In the meantime in France we're still getting raped: tethering on Orange is 8€ for 200MB/month or 25€ for 1GB/month, and that's atop a 45€/month 2h voice+1GB data (phone-only) plan.
exactly. I've got an ancient (2nd gen) iPhone on which I spend about $30 prepaid and it's been tethering fine for years. I know, because I use the tethering regularly
Curious, I often bring an iPhone to the USA and put a prepaid SIM in it when I get there, last few times I got an AT&T SIM, the tethering option vanished from my preferences. With a TMobile SIM, I can tether, but only at EDGE data rates, not 3G. (Last trip, I use AT&T in the iPad and tMobile in the phone, seemed to be my most cost effective set of options)
Let's see.
Android phones with unrestricted Tethering and Wi-Fi hotspot are Nexus One, Nexus S and presumably Galaxy Nexus.

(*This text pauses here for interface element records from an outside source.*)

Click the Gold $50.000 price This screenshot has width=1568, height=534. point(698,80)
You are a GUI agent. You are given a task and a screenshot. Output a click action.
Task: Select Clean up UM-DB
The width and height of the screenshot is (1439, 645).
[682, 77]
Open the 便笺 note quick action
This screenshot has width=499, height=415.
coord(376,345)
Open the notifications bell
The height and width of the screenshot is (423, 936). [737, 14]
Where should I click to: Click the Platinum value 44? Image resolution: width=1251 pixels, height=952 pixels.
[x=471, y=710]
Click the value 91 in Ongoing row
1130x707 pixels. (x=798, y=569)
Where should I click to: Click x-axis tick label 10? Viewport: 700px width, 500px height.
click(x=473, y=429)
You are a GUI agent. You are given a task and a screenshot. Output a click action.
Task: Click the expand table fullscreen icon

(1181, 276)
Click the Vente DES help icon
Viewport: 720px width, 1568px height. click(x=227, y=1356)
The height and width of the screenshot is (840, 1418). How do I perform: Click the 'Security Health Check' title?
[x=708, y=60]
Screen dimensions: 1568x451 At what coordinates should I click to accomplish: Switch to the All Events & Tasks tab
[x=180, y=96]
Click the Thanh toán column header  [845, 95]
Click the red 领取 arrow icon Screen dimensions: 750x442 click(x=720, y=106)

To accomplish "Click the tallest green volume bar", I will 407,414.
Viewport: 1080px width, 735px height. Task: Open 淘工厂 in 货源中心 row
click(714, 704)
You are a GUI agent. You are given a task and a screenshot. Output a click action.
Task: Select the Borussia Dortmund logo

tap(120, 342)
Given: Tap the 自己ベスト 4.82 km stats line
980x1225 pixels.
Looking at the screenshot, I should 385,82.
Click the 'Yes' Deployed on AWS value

Tethering on any Droid phones are encumbered by Verizon. You have to pay the tethering plan to have this feature enabled.
The same goes AT&T Android phones with "crippled" tethering capabilities.
iPhone supported carrier-sanctioned tethering pre-iOS 4 (iOS 3.x in 2010), just not in the US with AT&T. Different carriers handle it differently.
That's because T-Mobile allows it.
I mentioned specifically Verizon and AT&T for locking the features. I'm not sure how Sprint deals with the whole tethering.
As far as we know T-Mobile is a lot more "customer friendly" since they're running 4th out of the big 4 Wireless provider in the US.